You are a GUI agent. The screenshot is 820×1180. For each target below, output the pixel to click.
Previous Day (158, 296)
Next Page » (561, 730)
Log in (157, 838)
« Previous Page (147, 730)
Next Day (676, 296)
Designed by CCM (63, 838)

______________________________

TASK TO CARRY OUT: Exactly as they stand, restate all the lines of the listing.

TASK ANSWER:
You are a GUI agent. The screenshot is 820×1180. For each target below, output the pixel to click.
Previous Day (158, 296)
Next Page » (561, 730)
Log in (157, 838)
« Previous Page (147, 730)
Next Day (676, 296)
Designed by CCM (63, 838)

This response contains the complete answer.